Die Erlassung einer Rückkehrentscheidung gemäß § 52 FPG stellt sohin keine Verletzung des Beschwerdeführers in seinem Recht auf Privat- und Familienleben gemäß § 9 Abs. 2 BFA-VG iVm Art. 8 EMRK dar.
Die Voraussetzungen des § 10 AsylG 2005 liegen vor: Da der Antrag des Beschwerdeführers auf internationalen Schutz abgewiesen wurde, ist die Rückkehrentscheidung gemäß § 10 Abs. 1 Z 3 AsylG 2005 zu erlassen.
Aus den vorstehenden Erwägungen folgt, dass der Erlassung einer Rückkehrentscheidung gemäß § 10 Abs. 1 Z 3 iVm § 52 Abs. 2 Z 2 FPG wider den Beschwerdeführer keine gesetzlich normierten Hindernisse entgegenstehen.

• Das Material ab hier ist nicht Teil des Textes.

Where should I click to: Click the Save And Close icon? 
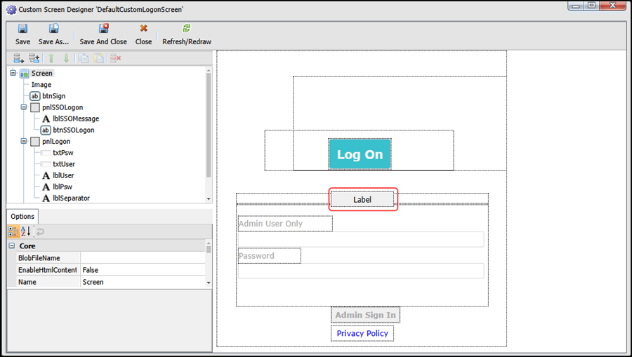[x=103, y=29]
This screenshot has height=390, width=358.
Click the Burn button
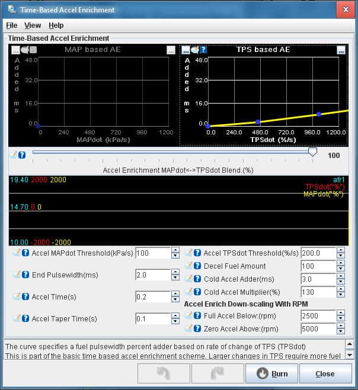click(271, 373)
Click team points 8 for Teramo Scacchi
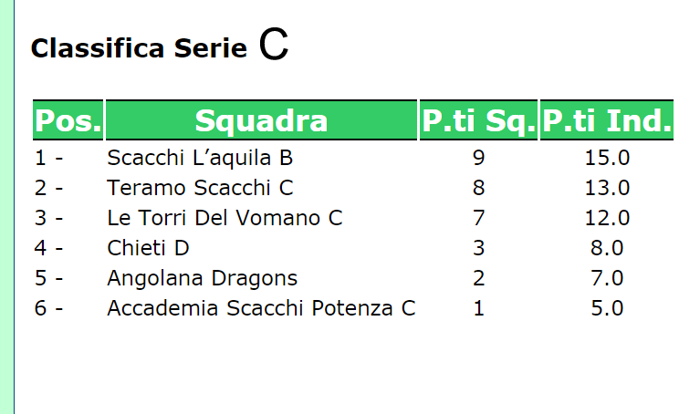Image resolution: width=700 pixels, height=414 pixels. coord(478,188)
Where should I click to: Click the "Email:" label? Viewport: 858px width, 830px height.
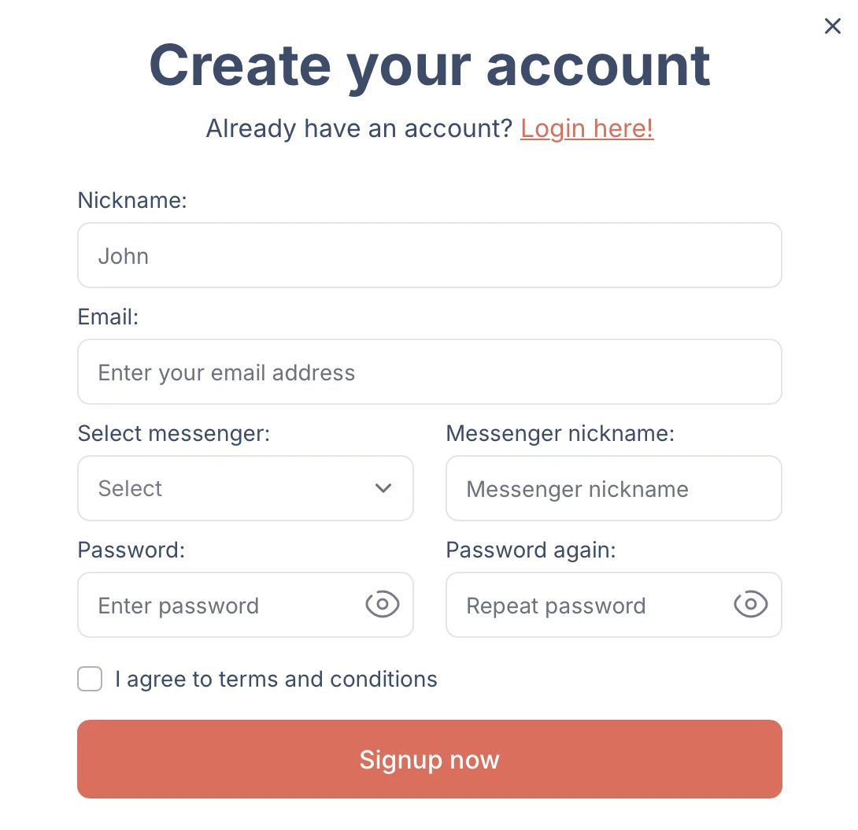click(109, 317)
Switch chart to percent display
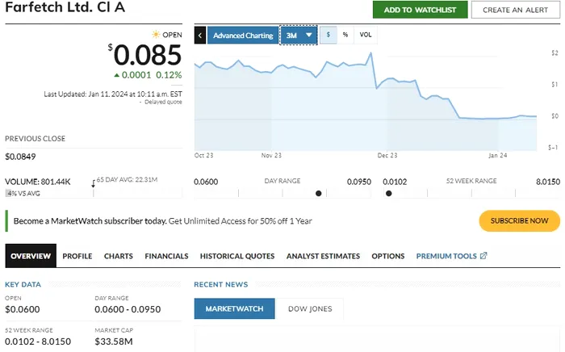Viewport: 565px width, 352px height. point(345,36)
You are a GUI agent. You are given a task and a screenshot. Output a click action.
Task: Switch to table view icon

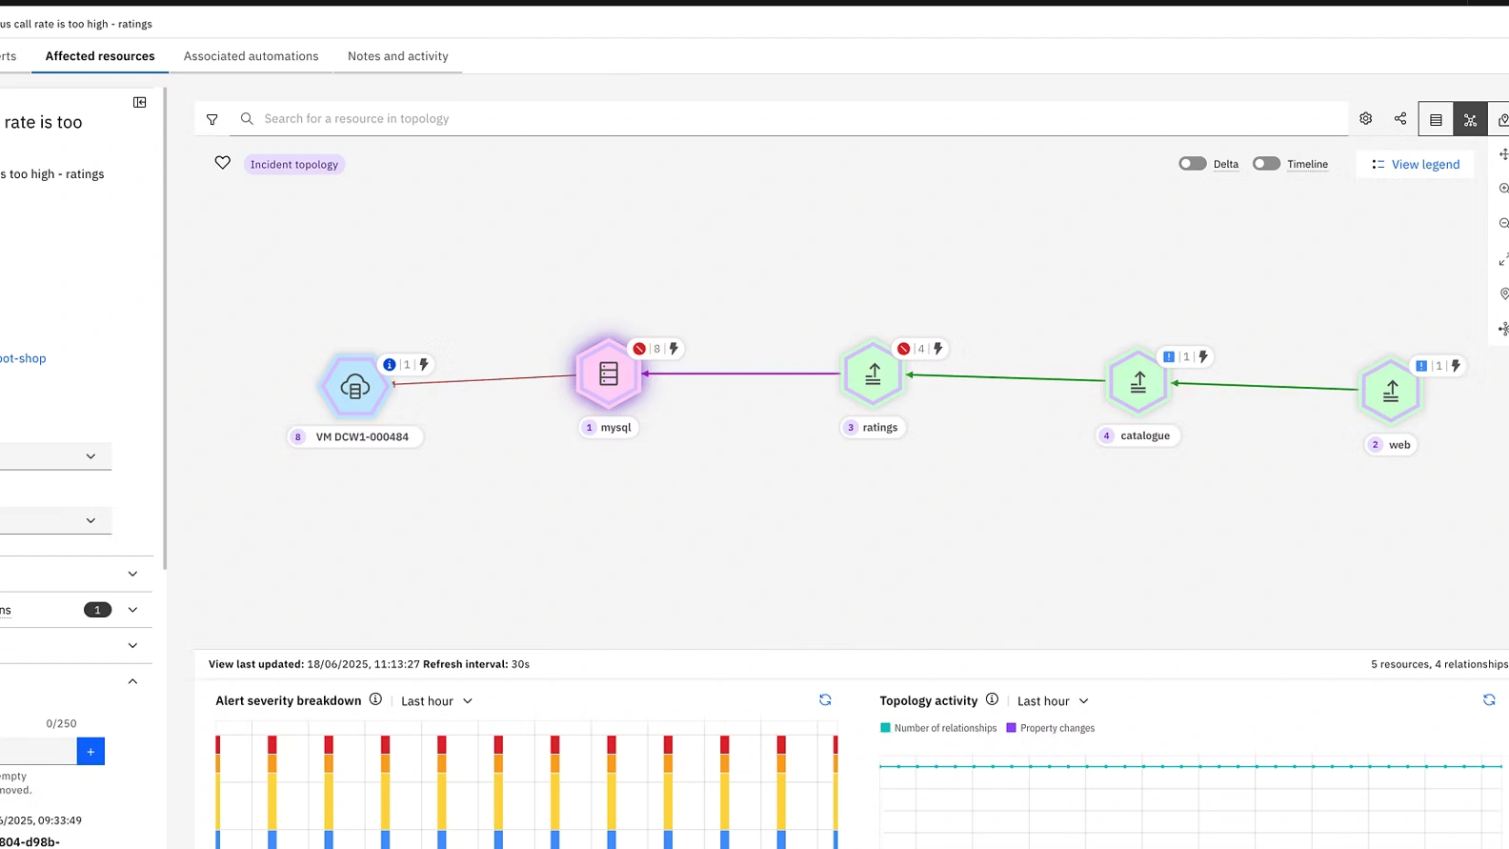coord(1436,120)
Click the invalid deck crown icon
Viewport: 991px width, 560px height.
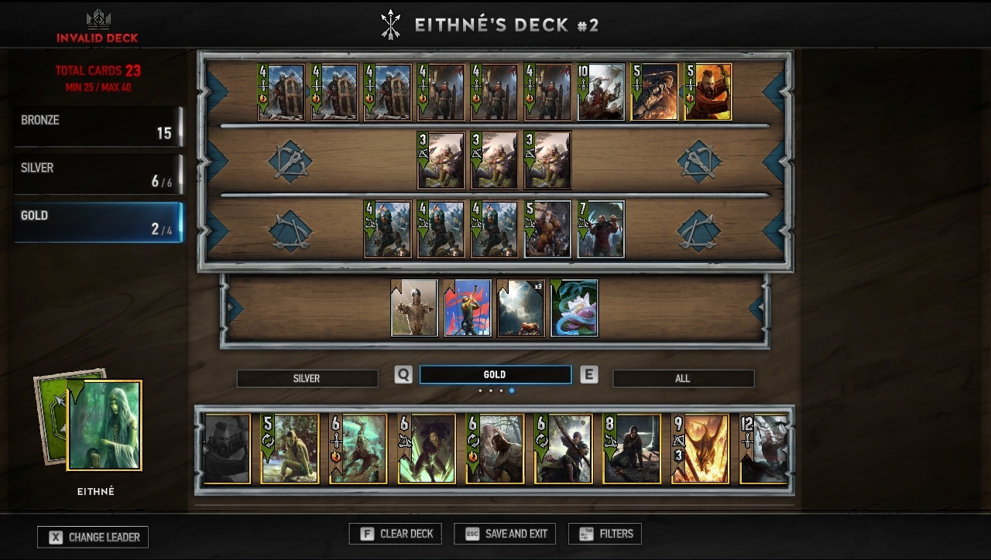click(x=98, y=19)
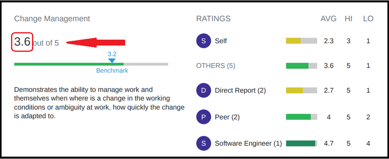Click the Self avatar icon
This screenshot has width=389, height=159.
(x=203, y=41)
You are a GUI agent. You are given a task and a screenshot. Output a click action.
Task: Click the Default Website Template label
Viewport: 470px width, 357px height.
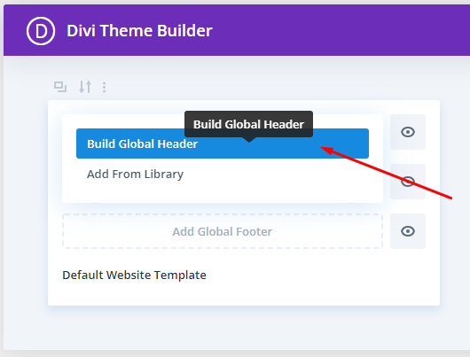pyautogui.click(x=134, y=275)
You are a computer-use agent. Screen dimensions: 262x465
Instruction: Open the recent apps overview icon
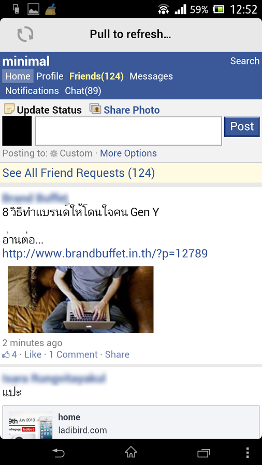point(204,453)
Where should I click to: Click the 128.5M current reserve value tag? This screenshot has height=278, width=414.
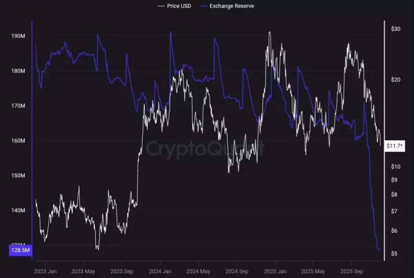pyautogui.click(x=20, y=251)
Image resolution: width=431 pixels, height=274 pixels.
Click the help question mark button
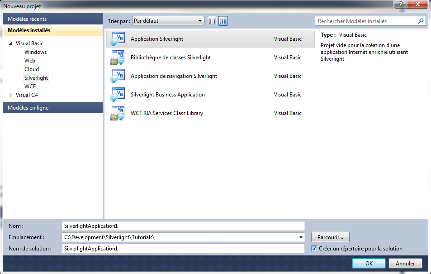(400, 5)
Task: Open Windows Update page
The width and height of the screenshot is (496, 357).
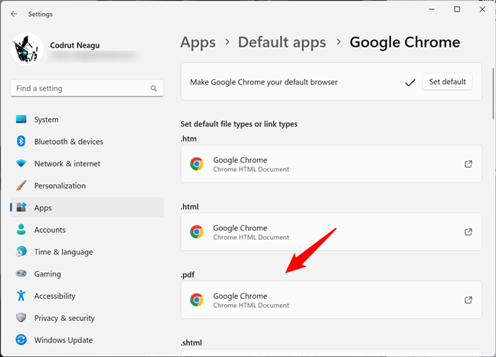Action: (x=64, y=340)
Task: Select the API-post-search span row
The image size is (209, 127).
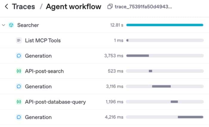Action: (x=44, y=71)
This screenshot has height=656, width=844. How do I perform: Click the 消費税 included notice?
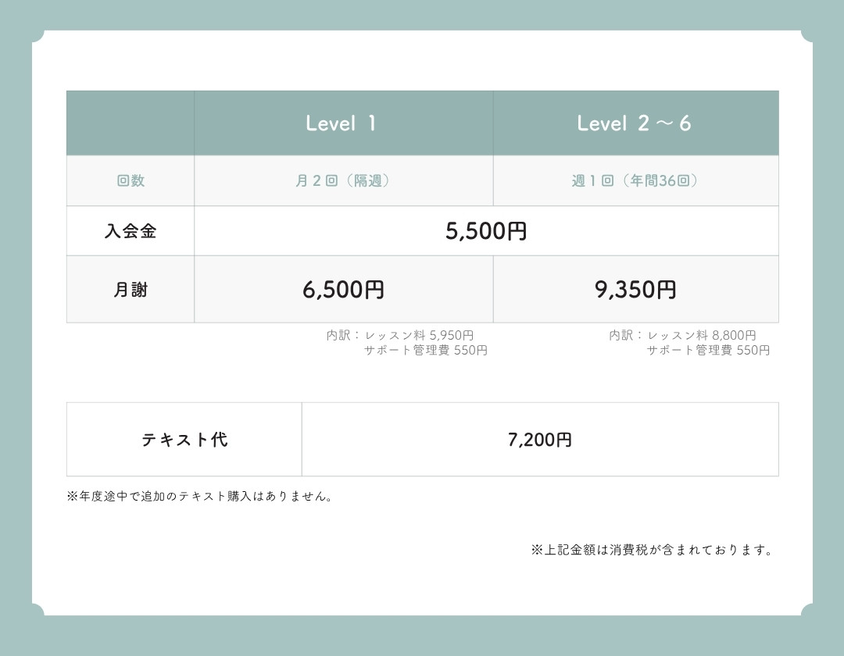[x=653, y=550]
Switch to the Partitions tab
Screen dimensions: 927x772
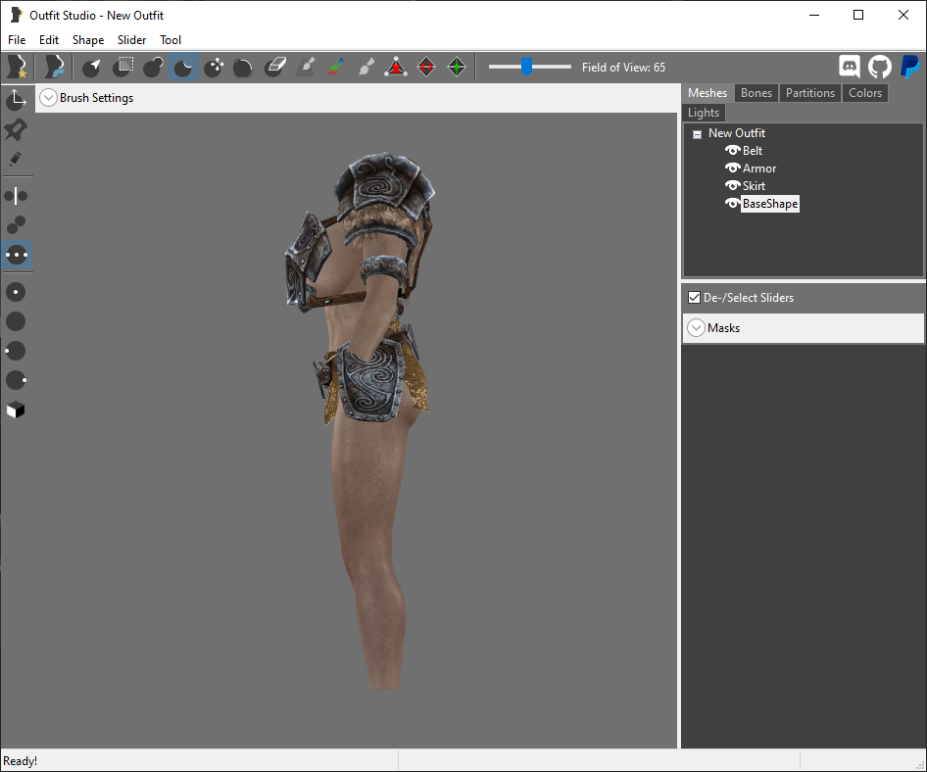pos(810,93)
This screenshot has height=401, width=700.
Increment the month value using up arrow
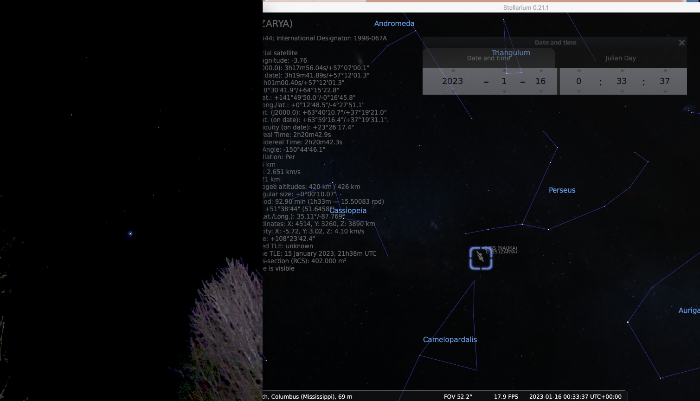click(x=504, y=71)
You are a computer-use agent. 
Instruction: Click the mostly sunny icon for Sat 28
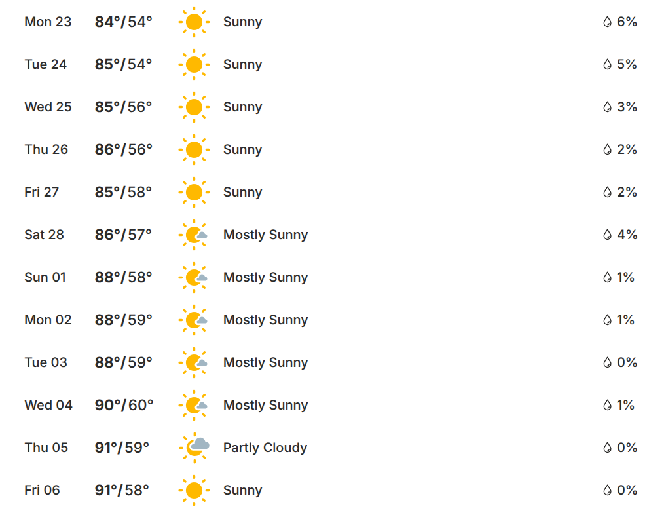(x=194, y=235)
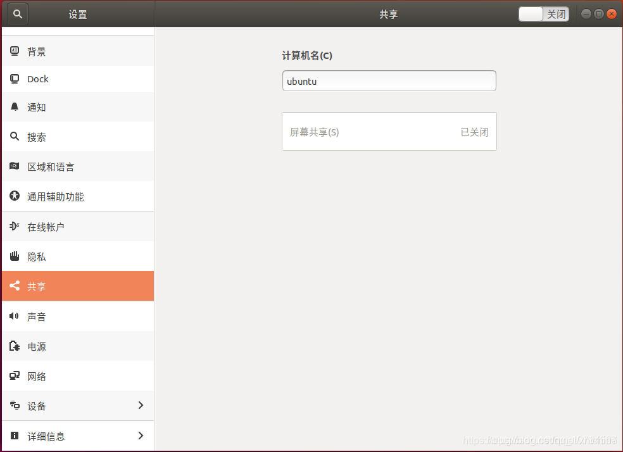623x452 pixels.
Task: Click the 背景 (Background) icon in sidebar
Action: 15,51
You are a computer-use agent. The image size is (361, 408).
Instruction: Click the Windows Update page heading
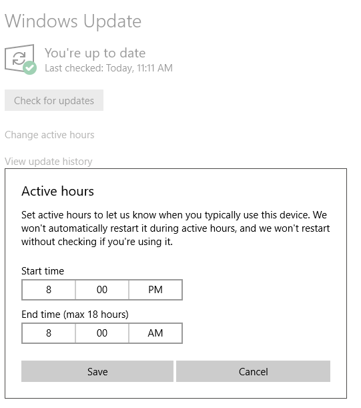(73, 21)

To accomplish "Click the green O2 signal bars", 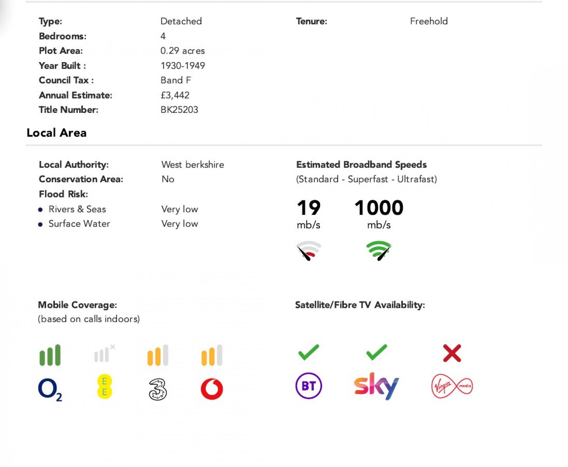I will click(50, 355).
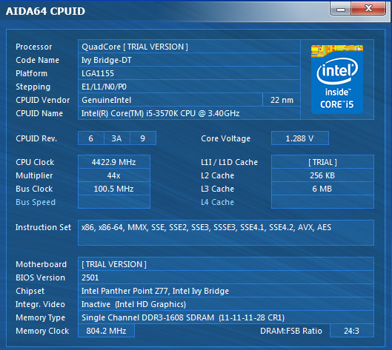The height and width of the screenshot is (350, 392).
Task: Click the 6 MB L3 cache value
Action: click(322, 189)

Schließlich sind im Hinblick auf §§ 52 Abs. 9 iVm 50 FPG und die dazu oben getroffenen länderkundlichen Feststellungen keine konkreten Anhaltspunkte dahingehend hervorgekommen, dass die Abschiebung des Beschwerdeführers in den Irak unzulässig wäre.
Die festgelegte Frist von 14 Tagen für die freiwillige Ausreise ab Rechtskraft der Rückkehrentscheidung ergibt sich zwingend aus § 55 Abs. 2 erster Satz FPG. Dass besondere Umstände, die der Drittstaatsangehörige bei der Regelung seiner persönlichen Verhältnisse zu berücksichtigen hätte, die Gründe, die zur Erlassung der Rückkehrentscheidung geführt haben, überwiegen würden, wurde nicht vorgebracht. Die eingeräumte Frist ist angemessen und es wurde diesbezüglich auch in der Beschwerdeschrift kein Vorbringen erstattet.
Daher ist die Beschwerde gegen Spruchpunkte III. und IV. des angefochtenen Bescheides als unbegründet abzuweisen.
Es war somit spruchgemäß zu entscheiden.
Zu B) Unzulässigkeit der Revision:
Gemäß § 25a Abs. 1 VwGG hat das Verwaltungsgericht im Spruch seines Erkenntnisses oder Beschlusses auszusprechen, ob die Revision gemäß Art. 133 Abs. 4 B-VG zulässig ist. Der Ausspruch ist kurz zu begründen.
Die Revision ist gemäß Art. 133 Abs. 4 B-VG nicht zulässig, weil die Entscheidung nicht von der Lösung einer Rechtsfrage abhängt, der grundsätzliche Bedeutung zukommt. Weder weicht die gegenständliche Entscheidung von der bisherigen Rechtsprechung des Verwaltungsgerichtshofes ab, noch fehlt es an einer Rechtsprechung; weiters ist die vorliegende Rechtsprechung des Verwaltungsgerichtshofes auch nicht als uneinheitlich zu beurteilen. Auch liegen keine sonstigen Hinweise auf eine grundsätzliche Bedeutung der zu lösenden Rechtsfrage vor.
Die Abweisung der Beschwerde ergeht in Anlehnung an die zitierte Rechtsprechung des Verwaltungsgerichtshofes zu den maßgeblichen Bestimmungen des AsylG sowie des FPG.